In adolescence, the brain changes significantly, no longer works like children’s, nor does adults. We must see adolescence as a period of high neural plasticity.

How does the teenager’s brain work

The part of the brain that takes the longest to mature is the Prefrontal Cortex, the part of decision-making, self-control and self-evaluation. This is one of the reasons why teens do not have built-in certain emotional abilities.

Other brain regions also change a lot during adolescence. It is the Temporal Cortex, involved in language, memory and understanding of social situations, and the Parietal Cortex, related to movement planning, space navigation and multisensory processing.

Another very big change in the brain in adolescence occurs in the prefrontal lobes, which affects executive functions, allow us to plan and coordinate decisions and actions, be mentally flexible and self-control.

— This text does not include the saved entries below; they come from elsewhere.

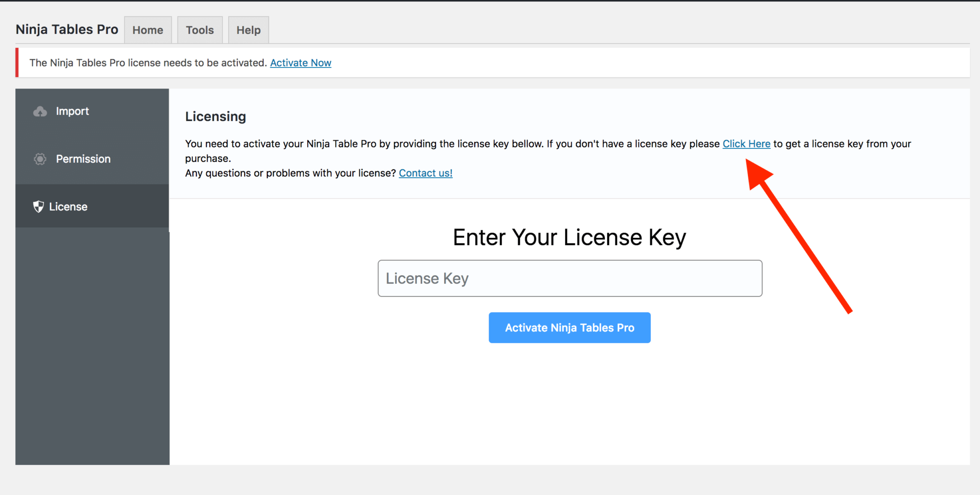This screenshot has height=495, width=980.
Task: Click the Click Here license link
Action: click(746, 144)
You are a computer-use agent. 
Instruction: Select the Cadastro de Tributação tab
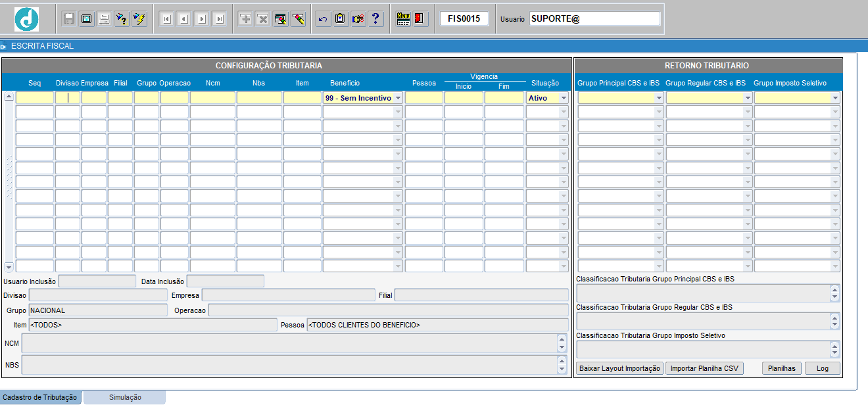(40, 397)
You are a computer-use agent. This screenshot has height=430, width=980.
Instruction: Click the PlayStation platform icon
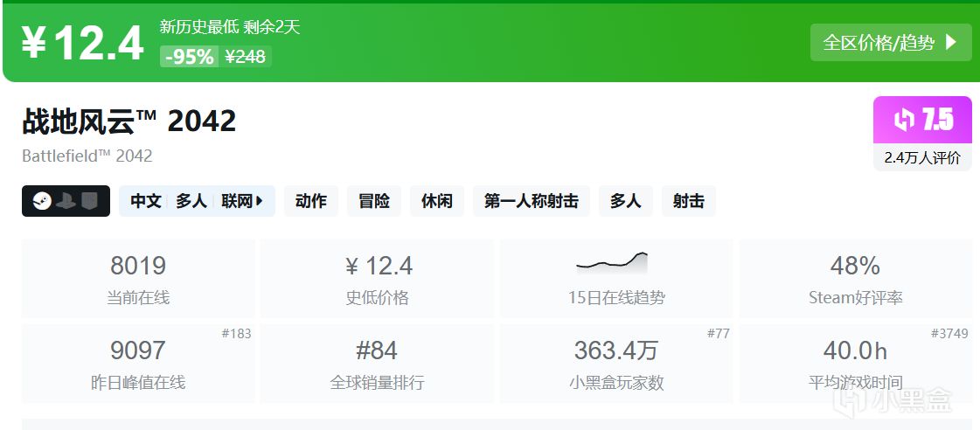(x=66, y=201)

Advantages of the teenager when it comes to learning

Various studies claim that the adolescent brain has the advantage of learning better through reward. At this stage the human brain has a more intense response to the reward than then, as an adult. This way of working the brain facilitates impulsivity, exposure to risks, and a greater propensity to develop addictions.

According to a study by the neuroscientist Shohamy, one of the differences between the adolescent brain and the adult is that the first are fully engaged in reward search actions. Shohamy invited 41 teenagers between 13 and 17 years, and 31 adults between 20 and 30, to play a video game that consisted of deciding which flower butterflies would choose. Through images of the brains of teenagers who participated in the experiment, the hippocampus, an important area for memory, became more active. This region worked in conjunction with a reward area called the striatum body, and it did not look altered in adults.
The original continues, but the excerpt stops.